Local adverse reactions reported with the use of topical corticosteroids, especially, under occlusive dressings, include: burning, itching, irritation, dryness, folliculitis, hypertrichosis, acneiform eruptions, hypopigmentation, perioral dermatitis, allergic contact dermatitis, maceration of the skin, secondary infection, skin atrophy, striae and miliaria.
Rash, irritation and hypersensitivity have been reported with the topical usage of gentamicin sulfate, clioquinol and rarely with tolnaftate.
Quadriderm Cream is contraindicated in those patients with a history of sensitivity reactions to any of its components.
Any of the side effects that are reported following systemic use of corticosteroids, including adrenal suppression, may also occur with topical corticosteroids, especially in infants and children.
Systemic absorption of topical steroids will be increased if extensive body surface areas are treated or if the occlusive technique is used. Suitable precautions should be taken under these conditions or when long-term use is anticipated, particularly in infants and children.
Systemic absorption of topically applied gentamicin may be increased if extensive body surface area are treated, especially over prolonged time periods or in the presence of dermal disruption. In these cases, the undesirable effects which occur following systemic use of gentamicin may potentially occur. Caution use is recommended under these conditions, particularly in infants and children.
Prolonged use of topical antibiotics occasionally may result in overgrowth of non-susceptable organisms. If this occurs, or if irritation, sensitization or superinfection develops, treatment with Quadriderm Cream should be discontinued and appropriate therapy instituted.
Systemic absorption of clioquinol may interfere with thyroid function tests.
The ferric chloride test for phenylketonuria can yield a false-positive result if clioquinol is present in the urine. Slight staining of linens or clothing due to clioquinol may occur.
Quadriderm cream is not for ophthalmic use.
Pediatric patients may demonstrate greater susceptibility to topical corticosteroid-induced hypothalamic-pituitary-adrenal (HPA) axis suppression and to exogenous corticosteroid effects than mature patients because of greater absorption due to a large skin surface area to body weight ratio.
HPA axis suppression, Cushing's syndrome, linear growth retardation, delayed weight gain, and intracranial hypertension have been reported in children receiving topical corticosteroids. Manifestations of adrenal suppression in children include low plasma Cortisol levels and absence of response to ACTH stimulation.

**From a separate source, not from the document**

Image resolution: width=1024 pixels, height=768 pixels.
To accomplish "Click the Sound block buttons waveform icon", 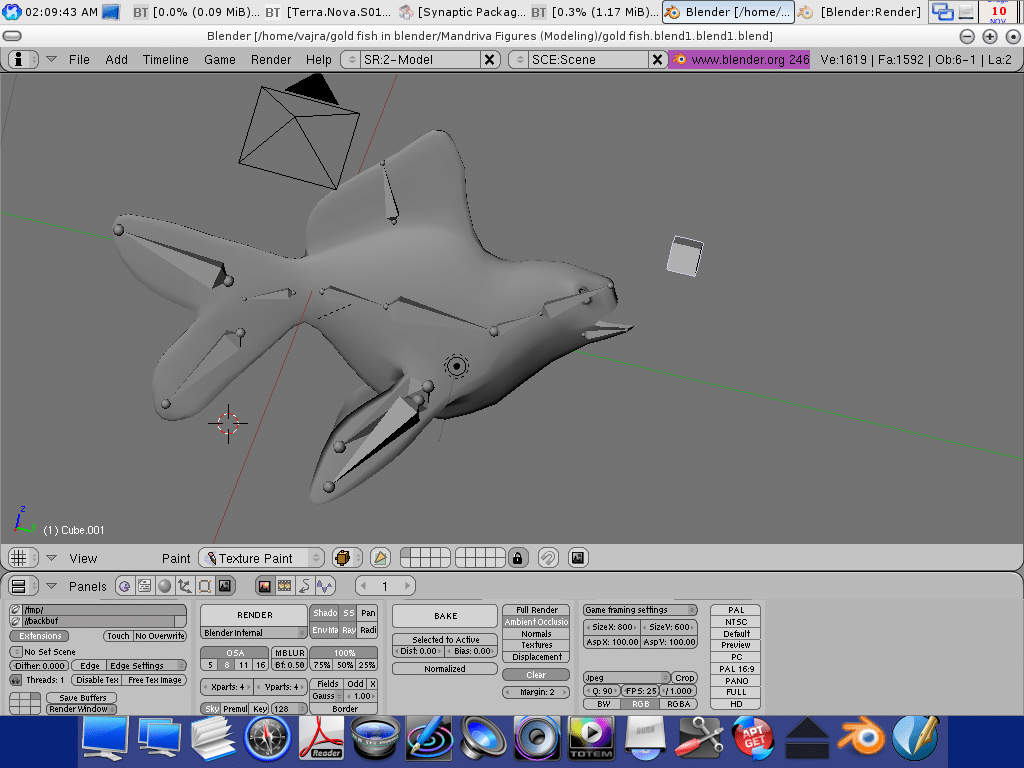I will pos(324,586).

Manifestations of intracranial hypertension include a bulging fontanelle, headaches and bilateral papilledema.
USE DURING PREGNANCY AND IN NURSING WOMEN:
Since safety of topical corticosteroid use in pregnant women has not been established, drugs of this class should be used during pregnancy only if the potential benefit justifies the potential risk to the fetus. Drugs of this class should not be used extensively in large amounts or for prolonged periods of time in pregnant patients.
Since it is not known whether topical administration of corticosteroids can result in sufficient systemic absorption to produce detectable quantities in breast milk, a decision should be made to discontinue nursing or to discontinue the drug, taking into account the importance of the drug to the mother.
Symptoms: Excessive or prolonged use of topical corticosteroids can suppress pituitary-adrenal function, resulting in secondary adrenal insufficiency, and produce manifestations of hypercorticism, including Cushing's disease. A single overdose of gentamicin would not be expected to produce symptoms.
Excessive or prolonged use of topical antibiotics may lead to overgrowth of lesions by nonsusceptible organisms. Systemically, tolnaftate is pharmacologically inactive. Clioquinol rarely produces iodism.
Appropriate symptomatic treatment is indicated. Acute hypercorticoid symptoms are usually reversible. Treat electrolyte imbalance, if necessary. In case of chronic toxicity, slow withdrawal of corticosteroid is advised. If overgrowth by non-susceptible organisms occurs, stop treatment with Quadriderm Cream and institute appropriate therapy.